Premier Menachem Begin himself, as well as other top ministers, were reported yesterday to have contacted NRP leaders asking whether the Likud Utemura return to the scene could have far-reaching repercussions for the coalition.

The man behind the would-be revival is Likud Utemura’s long-time leader, former Religions Minister Yitzhak Raphael. Interviewed this week, Raphael said cryptically — and significantly — that if his faction would succeed in restoring the NRP to its former fortunes it would be “tied to” neither of the two main blocs, Likud or Labor. In the national elections last year, the NRP lost six of its 12 seats in the Knesset.


Of himself, Raphael said he had always been “middle of the road” within the tradition of Mizrachi. His chief lieutenant in Likud Utemura, former MK David Glass of Jerusalem is a noted dove within the religious camp. Raphael, considered a powerful and very talented individual, is a product and advocate of the traditional NRP Mizrachi moderation, and is not tainted by the extremism of the Gush Emunim.

He is not personally committed to the Likud-NRP alliance, having been on the sidelines when it was established five years ago and renewed last year. There are fears, therefore, that if Raphael recaptures a pivotal position in the NRP, the party could move away from Likud and return eventually to the historic alliance with Labor.

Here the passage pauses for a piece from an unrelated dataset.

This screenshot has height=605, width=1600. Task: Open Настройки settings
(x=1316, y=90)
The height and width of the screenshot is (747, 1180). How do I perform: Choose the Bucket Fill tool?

Raphael stressed that he himself sought no formal role of leadership in the revived faction. But there was no doubt that it is he, behind the scenes, who is the driving force behind the revival.


In his media interviews, Raphael is forthright in his direct criticism of the NRP leaders, Yosef Burg (of the Lamifne faction) and Zevulun Hammer and Yehuda Ben-Meir (of the “Young Guard’ faction) for being responsible for the party’s massive electoral defeat.

Raphael says he harbors no grudges, but plainly his unceremonious ouster from the front ranks of the party in 1977, as a result of a “plot” in which Glass and another top lieutenant, Aharon Abu-Hatzeira, cooperated with the Young Guard faction, still rankles Raphael. He seems to have forgiven Glass — who is now closely involved with him in the revival of the faction. But he still sees himself apparently as at odds with the other main factions.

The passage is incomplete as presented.